Reduce size of MariaDB undo logs

Firewall Threat Defense devices may experience high disk utilization and degraded performance when MariaDB undo logs grow to an unacceptable size. A normal and acceptable size for these undo files is approximately 10 MB. Files over 1 GB may trigger health alerts on the Firewall Management Center. When the undo files exceed the 1 GB threshold, they consume critical disk space and require manual intervention to re-initialize the database files and restore the logs to their normal operating size.

Before you begin

Verify that the Firewall Threat Defense device has enough disk space to perform a backup. The available space in the Volume must be at least twice the size of the directory /ngfw/var/lib/mysql/sfsnort.

  1. Run du -sh /ngfw/var/lib/mysql/sfsnort command to determine the size of the /ngfw/var/lib/mysql/sfsnort directory.

    root@firepower:/home/admin# du -sh /ngfw/var/lib/mysql/sfsnort
414M    /ngfw/var/lib/mysql/sfsnort

  2. Run df -h command to check the available disk space in /ngfw/Volume. Ensure that it is at least twice the size of the directory.

Procedure

Step 1

Disable the Data Correlator service and verify that it is successfully disabled.

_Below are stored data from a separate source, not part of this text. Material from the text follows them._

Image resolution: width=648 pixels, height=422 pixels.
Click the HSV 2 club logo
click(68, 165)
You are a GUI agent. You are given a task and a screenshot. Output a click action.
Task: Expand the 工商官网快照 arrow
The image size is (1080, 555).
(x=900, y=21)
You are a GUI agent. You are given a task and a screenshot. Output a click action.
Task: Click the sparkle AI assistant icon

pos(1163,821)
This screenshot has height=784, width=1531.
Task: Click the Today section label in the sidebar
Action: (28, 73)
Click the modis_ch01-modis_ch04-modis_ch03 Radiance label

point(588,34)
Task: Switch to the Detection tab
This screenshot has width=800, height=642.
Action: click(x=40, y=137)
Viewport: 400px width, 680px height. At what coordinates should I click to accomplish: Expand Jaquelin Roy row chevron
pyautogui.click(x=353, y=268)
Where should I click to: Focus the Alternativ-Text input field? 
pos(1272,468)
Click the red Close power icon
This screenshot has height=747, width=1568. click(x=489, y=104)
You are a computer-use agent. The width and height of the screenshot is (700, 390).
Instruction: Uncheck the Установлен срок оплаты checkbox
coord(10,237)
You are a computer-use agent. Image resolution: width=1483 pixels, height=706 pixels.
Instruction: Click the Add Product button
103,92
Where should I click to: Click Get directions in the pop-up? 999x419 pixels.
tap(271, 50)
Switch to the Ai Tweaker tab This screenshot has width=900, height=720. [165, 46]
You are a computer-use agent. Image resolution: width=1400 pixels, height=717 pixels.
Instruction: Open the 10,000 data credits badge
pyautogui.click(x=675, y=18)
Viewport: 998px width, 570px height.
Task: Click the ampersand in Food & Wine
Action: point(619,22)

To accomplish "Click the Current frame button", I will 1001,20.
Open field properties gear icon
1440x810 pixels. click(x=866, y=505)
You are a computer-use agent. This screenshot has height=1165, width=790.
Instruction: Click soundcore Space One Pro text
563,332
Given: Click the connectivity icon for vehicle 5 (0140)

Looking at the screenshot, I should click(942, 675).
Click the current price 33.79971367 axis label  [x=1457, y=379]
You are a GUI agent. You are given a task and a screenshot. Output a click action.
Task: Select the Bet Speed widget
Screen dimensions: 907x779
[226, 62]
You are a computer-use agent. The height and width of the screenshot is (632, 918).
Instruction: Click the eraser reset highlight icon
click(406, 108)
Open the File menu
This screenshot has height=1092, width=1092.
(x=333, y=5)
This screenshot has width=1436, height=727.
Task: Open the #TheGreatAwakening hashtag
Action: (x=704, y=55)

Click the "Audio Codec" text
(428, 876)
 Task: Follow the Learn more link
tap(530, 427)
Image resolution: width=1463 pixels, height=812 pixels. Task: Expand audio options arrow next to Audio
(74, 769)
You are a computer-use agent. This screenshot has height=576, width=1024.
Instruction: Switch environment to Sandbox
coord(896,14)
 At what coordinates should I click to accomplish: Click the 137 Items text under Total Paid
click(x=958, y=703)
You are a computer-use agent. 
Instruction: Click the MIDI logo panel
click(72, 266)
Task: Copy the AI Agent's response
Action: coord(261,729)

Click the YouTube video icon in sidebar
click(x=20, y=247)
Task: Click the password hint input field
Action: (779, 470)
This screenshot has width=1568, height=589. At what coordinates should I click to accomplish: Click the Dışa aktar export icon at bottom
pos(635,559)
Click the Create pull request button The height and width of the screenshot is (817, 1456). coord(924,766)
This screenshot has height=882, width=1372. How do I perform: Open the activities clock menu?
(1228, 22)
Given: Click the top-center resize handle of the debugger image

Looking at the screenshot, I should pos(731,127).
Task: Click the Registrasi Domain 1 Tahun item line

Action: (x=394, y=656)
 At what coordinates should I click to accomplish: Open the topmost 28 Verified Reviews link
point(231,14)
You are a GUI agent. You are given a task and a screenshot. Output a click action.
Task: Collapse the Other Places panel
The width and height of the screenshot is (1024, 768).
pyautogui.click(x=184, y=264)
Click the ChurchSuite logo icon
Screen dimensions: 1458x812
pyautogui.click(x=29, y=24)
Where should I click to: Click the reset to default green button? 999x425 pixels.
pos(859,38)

  1. Disable the Data Correlator service by executing the command pmtool disablebyid SFDataCorrelator.

  2. Confirm that the Data Correlator service is successfully disabled by running pmtool status | egrep -i 'SFData.*- '.

Step 2

Set the necessary environment variables for your database session.

  1. Prepare the database environment for the current session by running the command source "${SF_ROOT_PATH}/usr/local/sf/lib/datastore/functions.db".

  2. Retrieve and store the database root password in an environment variable by running command MYPASS=$(getdbpassword "root").

Note that these variables must be reset if your SSH connection disconnects.

Step 3

Create a full database backup using the mysqldump utility by running this command:

nohup mysqldump -p${MYPASS} -c -q --routines --events --triggers --single-transaction
          --hex-blob --flush-privileges --all-databases >
        /ngfw/var/common/full-dump.sql

Step 4

Validate that the backup file size is appropriate and confirm the dump is complete by running the tail -f /ngfw/var/common/full-dump.sql command and checking the end of the file for Dump completed timestamp.

If the backup file contains warnings regarding the max_allowed_packet option at the beginning of the file, open the file and comment out those lines by adding two dashes in front of each line.

Step 5

Stop the MariaDB service and ensure that no active mysqld processes are running.

  1. Stop the MariaDB service by executing the command pmtool disablebyid mysqld.

  2. Confirm that the MariaDB service is disabled and that no active mysqld processes are running by using the ps -ef | grep mysql command.

Step 6

Archive the existing MariaDB error logs for future analysis by running this command:

tar -cvf /ngfw/var/common/mysql_rca.tar
        /ngfw/var/lib/mysql/mysql-server.err

Step 7

Delete all contents within the /ngfw/var/lib/mysql/ directory by running the command rm -rf /ngfw/var/lib/mysql/*.

Step 8

Re-initialize the MariaDB database structure and set the correct permissions.

  1. Install the default MariaDB database structure by running the command mariadb-install-db --defaults-file=/ngfw/etc/my.cnf.

  2. Set the correct ownership permissions for the MySQL directory by running the command chown -R mysql:mysql /ngfw/var/lib/mysql/.

Step 9

Set the correct ownership permissions for the MySQL directory by running the command chown -R mysql:mysql /ngfw/var/lib/mysql/.

Step 10

Restart the MariaDB service and verify that it starts correctly.

  1. Restart the MariaDB service by running the command pmtool enablebyid mysqld.

  2. Verify that the MariaDB service has started correctly and the default databases are present by running the command mysql -p${MYPASS} -e "show databases;".

Step 11

Restore the database from the backup file created in step 4 and verify that the restoration completed successfully.

  1. Restore the database from the backup file by executing nohup mysql -p${MYPASS} < /ngfw/var/common/full-dump.sql.

    Note that this operation can take some time depending on the size of the backup file.

  2. Examine the nohup.out file in the current directory to ensure the restoration process completed without any errors. If the file is empty, the restore was successful.

Step 12

Reset the MariaDB privileges by executing the command mysql -p${MYPASS} -e "flush privileges;".

Step 13

Re-enable the Data Correlator service by running pmtool enablebyid SFDataCorrelator.

Step 14

Confirm that the Data Correlator service has started successfully by checking its status with pmtool status.

What to do next

  • Navigate to the /ngfw/var/lib/mysql/ directory and check the size of the undo files using the command ls -lrth *undo*. The procedure is successful if the undo files, such as undo001 and undo002, return to their normal size of approximately 10 MB.

  • Verify that the Firewall Management Center no longer displays health alerts regarding MariaDB undo log thresholds.